[Data shown start]
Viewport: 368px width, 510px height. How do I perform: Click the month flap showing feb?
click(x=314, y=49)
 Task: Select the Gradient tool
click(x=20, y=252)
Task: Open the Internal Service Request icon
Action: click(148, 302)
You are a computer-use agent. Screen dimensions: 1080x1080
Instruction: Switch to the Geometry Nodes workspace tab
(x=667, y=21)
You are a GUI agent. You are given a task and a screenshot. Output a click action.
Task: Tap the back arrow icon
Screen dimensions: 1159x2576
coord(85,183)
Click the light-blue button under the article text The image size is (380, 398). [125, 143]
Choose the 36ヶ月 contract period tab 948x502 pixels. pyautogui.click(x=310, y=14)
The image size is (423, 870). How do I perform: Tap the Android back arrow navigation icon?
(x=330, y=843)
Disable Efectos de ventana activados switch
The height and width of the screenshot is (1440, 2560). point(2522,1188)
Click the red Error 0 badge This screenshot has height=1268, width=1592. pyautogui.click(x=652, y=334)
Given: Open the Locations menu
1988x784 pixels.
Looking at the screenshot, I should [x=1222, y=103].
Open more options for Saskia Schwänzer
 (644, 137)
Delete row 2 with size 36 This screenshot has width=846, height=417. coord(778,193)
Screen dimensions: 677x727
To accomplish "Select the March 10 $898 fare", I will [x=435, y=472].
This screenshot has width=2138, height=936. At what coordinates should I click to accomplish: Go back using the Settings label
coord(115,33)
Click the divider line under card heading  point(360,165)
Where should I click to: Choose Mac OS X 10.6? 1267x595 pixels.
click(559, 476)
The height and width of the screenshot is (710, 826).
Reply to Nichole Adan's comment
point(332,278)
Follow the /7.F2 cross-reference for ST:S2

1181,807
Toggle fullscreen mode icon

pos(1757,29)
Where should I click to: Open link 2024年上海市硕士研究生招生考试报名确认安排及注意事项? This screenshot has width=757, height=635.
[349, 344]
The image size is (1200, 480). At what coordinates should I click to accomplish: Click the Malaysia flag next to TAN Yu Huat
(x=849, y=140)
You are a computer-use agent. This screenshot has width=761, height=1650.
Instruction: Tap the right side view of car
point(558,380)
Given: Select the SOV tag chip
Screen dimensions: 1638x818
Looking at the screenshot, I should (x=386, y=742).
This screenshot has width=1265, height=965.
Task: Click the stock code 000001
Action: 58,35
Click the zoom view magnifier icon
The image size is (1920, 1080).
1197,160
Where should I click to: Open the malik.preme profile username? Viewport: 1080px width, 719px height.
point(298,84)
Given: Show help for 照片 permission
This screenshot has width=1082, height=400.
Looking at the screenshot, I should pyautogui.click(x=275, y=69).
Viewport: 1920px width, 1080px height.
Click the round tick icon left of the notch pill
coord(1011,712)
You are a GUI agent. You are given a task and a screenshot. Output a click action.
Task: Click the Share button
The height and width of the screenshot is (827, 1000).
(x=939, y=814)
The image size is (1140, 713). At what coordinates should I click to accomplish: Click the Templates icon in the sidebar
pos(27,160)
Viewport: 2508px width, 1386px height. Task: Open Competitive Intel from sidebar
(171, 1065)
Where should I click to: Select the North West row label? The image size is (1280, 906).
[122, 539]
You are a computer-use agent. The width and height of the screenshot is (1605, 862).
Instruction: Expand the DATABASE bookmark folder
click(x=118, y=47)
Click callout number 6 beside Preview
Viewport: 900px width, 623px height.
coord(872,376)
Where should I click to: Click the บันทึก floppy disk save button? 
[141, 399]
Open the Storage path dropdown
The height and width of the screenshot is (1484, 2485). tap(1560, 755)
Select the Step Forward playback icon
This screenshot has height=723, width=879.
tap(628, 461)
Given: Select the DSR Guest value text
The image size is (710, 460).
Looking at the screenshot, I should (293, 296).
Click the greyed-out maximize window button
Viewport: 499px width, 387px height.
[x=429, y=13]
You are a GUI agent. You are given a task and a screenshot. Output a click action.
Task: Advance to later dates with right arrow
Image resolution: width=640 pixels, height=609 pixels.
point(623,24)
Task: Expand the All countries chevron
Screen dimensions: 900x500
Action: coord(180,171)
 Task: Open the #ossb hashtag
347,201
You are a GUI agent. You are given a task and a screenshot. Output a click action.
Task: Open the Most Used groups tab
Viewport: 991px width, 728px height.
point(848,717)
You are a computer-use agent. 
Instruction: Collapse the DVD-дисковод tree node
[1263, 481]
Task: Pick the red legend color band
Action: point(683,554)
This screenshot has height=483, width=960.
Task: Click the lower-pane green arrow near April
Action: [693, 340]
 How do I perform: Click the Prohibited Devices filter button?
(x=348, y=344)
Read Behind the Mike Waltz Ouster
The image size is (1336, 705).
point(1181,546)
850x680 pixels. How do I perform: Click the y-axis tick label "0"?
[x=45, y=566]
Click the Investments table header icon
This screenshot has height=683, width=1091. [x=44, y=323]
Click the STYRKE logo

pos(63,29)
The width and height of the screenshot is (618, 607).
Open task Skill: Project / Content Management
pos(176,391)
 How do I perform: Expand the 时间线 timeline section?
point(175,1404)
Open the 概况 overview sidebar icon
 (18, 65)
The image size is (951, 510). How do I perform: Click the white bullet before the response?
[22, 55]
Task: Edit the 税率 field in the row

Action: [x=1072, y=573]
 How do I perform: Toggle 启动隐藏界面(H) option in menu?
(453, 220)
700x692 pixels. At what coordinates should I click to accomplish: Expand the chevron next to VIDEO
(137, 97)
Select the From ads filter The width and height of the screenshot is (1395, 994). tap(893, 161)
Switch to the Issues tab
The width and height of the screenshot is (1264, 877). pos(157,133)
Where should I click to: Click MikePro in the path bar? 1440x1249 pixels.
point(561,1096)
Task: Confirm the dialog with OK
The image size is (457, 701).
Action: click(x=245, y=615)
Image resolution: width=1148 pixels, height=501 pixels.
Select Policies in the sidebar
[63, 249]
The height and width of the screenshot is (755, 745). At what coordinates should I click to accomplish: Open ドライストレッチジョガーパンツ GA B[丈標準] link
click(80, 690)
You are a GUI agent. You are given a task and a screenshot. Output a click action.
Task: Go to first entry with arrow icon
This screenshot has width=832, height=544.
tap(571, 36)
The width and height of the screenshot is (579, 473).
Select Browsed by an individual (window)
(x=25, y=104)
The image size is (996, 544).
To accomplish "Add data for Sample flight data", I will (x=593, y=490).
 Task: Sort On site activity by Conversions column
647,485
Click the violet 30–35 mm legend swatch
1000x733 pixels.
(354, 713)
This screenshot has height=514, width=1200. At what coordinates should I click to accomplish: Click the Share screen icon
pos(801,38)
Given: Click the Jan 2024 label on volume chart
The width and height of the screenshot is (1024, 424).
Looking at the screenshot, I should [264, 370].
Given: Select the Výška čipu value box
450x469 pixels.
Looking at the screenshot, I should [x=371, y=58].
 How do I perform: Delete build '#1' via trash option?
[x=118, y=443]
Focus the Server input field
[Data shown end]
Format every line of the records above as a Markdown table with the columns Row and Line, numbering the rows in order and omitting blank lines.

**Exercise solution:**
| Row | Line |
|---|---|
| 1 | Viewport: 368px width, 510px height. How do I perform: Click the month flap showing feb? |
| 2 | click(x=314, y=49) |
| 3 |  Task: Select the Gradient tool |
| 4 | click(x=20, y=252) |
| 5 | Task: Open the Internal Service Request icon |
| 6 | Action: click(148, 302) |
| 7 | You are a computer-use agent. Screen dimensions: 1080x1080 |
| 8 | Instruction: Switch to the Geometry Nodes workspace tab |
| 9 | (x=667, y=21) |
| 10 | You are a GUI agent. You are given a task and a screenshot. Output a click action. |
| 11 | Task: Tap the back arrow icon |
| 12 | Screen dimensions: 1159x2576 |
| 13 | coord(85,183) |
| 14 | Click the light-blue button under the article text The image size is (380, 398). [125, 143] |
| 15 | Choose the 36ヶ月 contract period tab 948x502 pixels. pyautogui.click(x=310, y=14) |
| 16 | The image size is (423, 870). How do I perform: Tap the Android back arrow navigation icon? |
| 17 | (x=330, y=843) |
| 18 | Disable Efectos de ventana activados switch |
| 19 | The height and width of the screenshot is (1440, 2560). point(2522,1188) |
| 20 | Click the red Error 0 badge This screenshot has height=1268, width=1592. pyautogui.click(x=652, y=334) |
| 21 | Given: Open the Locations menu |
| 22 | 1988x784 pixels. |
| 23 | Looking at the screenshot, I should [x=1222, y=103]. |
| 24 | Open more options for Saskia Schwänzer |
| 25 |  (644, 137) |
| 26 | Delete row 2 with size 36 This screenshot has width=846, height=417. coord(778,193) |
| 27 | Screen dimensions: 677x727 |
| 28 | To accomplish "Select the March 10 $898 fare", I will [x=435, y=472]. |
| 29 | This screenshot has width=2138, height=936. At what coordinates should I click to accomplish: Go back using the Settings label |
| 30 | coord(115,33) |
| 31 | Click the divider line under card heading  point(360,165) |
| 32 | Where should I click to: Choose Mac OS X 10.6? 1267x595 pixels. |
| 33 | click(559, 476) |
| 34 | The height and width of the screenshot is (710, 826). |
| 35 | Reply to Nichole Adan's comment |
| 36 | point(332,278) |
| 37 | Follow the /7.F2 cross-reference for ST:S2 |
| 38 | 1181,807 |
| 39 | Toggle fullscreen mode icon |
| 40 | pos(1757,29) |
| 41 | Where should I click to: Open link 2024年上海市硕士研究生招生考试报名确认安排及注意事项? This screenshot has width=757, height=635. |
| 42 | [349, 344] |
| 43 | The image size is (1200, 480). At what coordinates should I click to accomplish: Click the Malaysia flag next to TAN Yu Huat |
| 44 | (x=849, y=140) |
| 45 | You are a computer-use agent. This screenshot has width=761, height=1650. |
| 46 | Instruction: Tap the right side view of car |
| 47 | point(558,380) |
| 48 | Given: Select the SOV tag chip |
| 49 | Screen dimensions: 1638x818 |
| 50 | Looking at the screenshot, I should (x=386, y=742). |
| 51 | This screenshot has width=1265, height=965. |
| 52 | Task: Click the stock code 000001 |
| 53 | Action: 58,35 |
| 54 | Click the zoom view magnifier icon |
| 55 | The image size is (1920, 1080). |
| 56 | 1197,160 |
| 57 | Where should I click to: Open the malik.preme profile username? Viewport: 1080px width, 719px height. |
| 58 | point(298,84) |
| 59 | Given: Show help for 照片 permission |
| 60 | This screenshot has width=1082, height=400. |
| 61 | Looking at the screenshot, I should pyautogui.click(x=275, y=69). |
| 62 | Viewport: 1920px width, 1080px height. |
| 63 | Click the round tick icon left of the notch pill |
| 64 | coord(1011,712) |
| 65 | You are a GUI agent. You are given a task and a screenshot. Output a click action. |
| 66 | Task: Click the Share button |
| 67 | The height and width of the screenshot is (827, 1000). |
| 68 | (x=939, y=814) |
| 69 | The image size is (1140, 713). At what coordinates should I click to accomplish: Click the Templates icon in the sidebar |
| 70 | pos(27,160) |
| 71 | Viewport: 2508px width, 1386px height. Task: Open Competitive Intel from sidebar |
| 72 | (171, 1065) |
| 73 | Where should I click to: Select the North West row label? The image size is (1280, 906). |
| 74 | [122, 539] |
| 75 | You are a computer-use agent. The width and height of the screenshot is (1605, 862). |
| 76 | Instruction: Expand the DATABASE bookmark folder |
| 77 | click(x=118, y=47) |
| 78 | Click callout number 6 beside Preview |
| 79 | Viewport: 900px width, 623px height. |
| 80 | coord(872,376) |
| 81 | Where should I click to: Click the บันทึก floppy disk save button?  |
| 82 | [141, 399] |
| 83 | Open the Storage path dropdown |
| 84 | The height and width of the screenshot is (1484, 2485). tap(1560, 755) |
| 85 | Select the Step Forward playback icon |
| 86 | This screenshot has height=723, width=879. |
| 87 | tap(628, 461) |
| 88 | Given: Select the DSR Guest value text |
| 89 | The image size is (710, 460). |
| 90 | Looking at the screenshot, I should (293, 296). |
| 91 | Click the greyed-out maximize window button |
| 92 | Viewport: 499px width, 387px height. |
| 93 | [x=429, y=13] |
| 94 | You are a GUI agent. You are given a task and a screenshot. Output a click action. |
| 95 | Task: Advance to later dates with right arrow |
| 96 | Image resolution: width=640 pixels, height=609 pixels. |
| 97 | point(623,24) |
| 98 | Task: Expand the All countries chevron |
| 99 | Screen dimensions: 900x500 |
| 100 | Action: coord(180,171) |
| 101 |  Task: Open the #ossb hashtag |
| 102 | 347,201 |
| 103 | You are a GUI agent. You are given a task and a screenshot. Output a click action. |
| 104 | Task: Open the Most Used groups tab |
| 105 | Viewport: 991px width, 728px height. |
| 106 | point(848,717) |
| 107 | You are a computer-use agent.  |
| 108 | Instruction: Collapse the DVD-дисковод tree node |
| 109 | [1263, 481] |
| 110 | Task: Pick the red legend color band |
| 111 | Action: point(683,554) |
| 112 | This screenshot has height=483, width=960. |
| 113 | Task: Click the lower-pane green arrow near April |
| 114 | Action: [693, 340] |
| 115 |  How do I perform: Click the Prohibited Devices filter button? |
| 116 | (x=348, y=344) |
| 117 | Read Behind the Mike Waltz Ouster |
| 118 | The image size is (1336, 705). |
| 119 | point(1181,546) |
| 120 | 850x680 pixels. How do I perform: Click the y-axis tick label "0"? |
| 121 | [x=45, y=566] |
| 122 | Click the Investments table header icon |
| 123 | This screenshot has height=683, width=1091. [x=44, y=323] |
| 124 | Click the STYRKE logo |
| 125 | pos(63,29) |
| 126 | The width and height of the screenshot is (618, 607). |
| 127 | Open task Skill: Project / Content Management |
| 128 | pos(176,391) |
| 129 |  How do I perform: Expand the 时间线 timeline section? |
| 130 | point(175,1404) |
| 131 | Open the 概况 overview sidebar icon |
| 132 |  (18, 65) |
| 133 | The image size is (951, 510). How do I perform: Click the white bullet before the response? |
| 134 | [22, 55] |
| 135 | Task: Edit the 税率 field in the row |
| 136 | Action: [x=1072, y=573] |
| 137 |  How do I perform: Toggle 启动隐藏界面(H) option in menu? |
| 138 | (453, 220) |
| 139 | 700x692 pixels. At what coordinates should I click to accomplish: Expand the chevron next to VIDEO |
| 140 | (137, 97) |
| 141 | Select the From ads filter The width and height of the screenshot is (1395, 994). tap(893, 161) |
| 142 | Switch to the Issues tab |
| 143 | The width and height of the screenshot is (1264, 877). pos(157,133) |
| 144 | Where should I click to: Click MikePro in the path bar? 1440x1249 pixels. |
| 145 | point(561,1096) |
| 146 | Task: Confirm the dialog with OK |
| 147 | The image size is (457, 701). |
| 148 | Action: click(x=245, y=615) |
| 149 | Image resolution: width=1148 pixels, height=501 pixels. |
| 150 | Select Policies in the sidebar |
| 151 | [63, 249] |
| 152 | The height and width of the screenshot is (755, 745). At what coordinates should I click to accomplish: Open ドライストレッチジョガーパンツ GA B[丈標準] link |
| 153 | click(80, 690) |
| 154 | You are a GUI agent. You are given a task and a screenshot. Output a click action. |
| 155 | Task: Go to first entry with arrow icon |
| 156 | This screenshot has width=832, height=544. |
| 157 | tap(571, 36) |
| 158 | The width and height of the screenshot is (579, 473). |
| 159 | Select Browsed by an individual (window) |
| 160 | (x=25, y=104) |
| 161 | The image size is (996, 544). |
| 162 | To accomplish "Add data for Sample flight data", I will (x=593, y=490). |
| 163 |  Task: Sort On site activity by Conversions column |
| 164 | 647,485 |
| 165 | Click the violet 30–35 mm legend swatch |
| 166 | 1000x733 pixels. |
| 167 | (354, 713) |
| 168 | This screenshot has height=514, width=1200. At what coordinates should I click to accomplish: Click the Share screen icon |
| 169 | pos(801,38) |
| 170 | Given: Click the Jan 2024 label on volume chart |
| 171 | The width and height of the screenshot is (1024, 424). |
| 172 | Looking at the screenshot, I should [264, 370]. |
| 173 | Given: Select the Výška čipu value box |
| 174 | 450x469 pixels. |
| 175 | Looking at the screenshot, I should [x=371, y=58]. |
| 176 |  How do I perform: Delete build '#1' via trash option? |
| 177 | [x=118, y=443] |
| 178 | Focus the Server input field |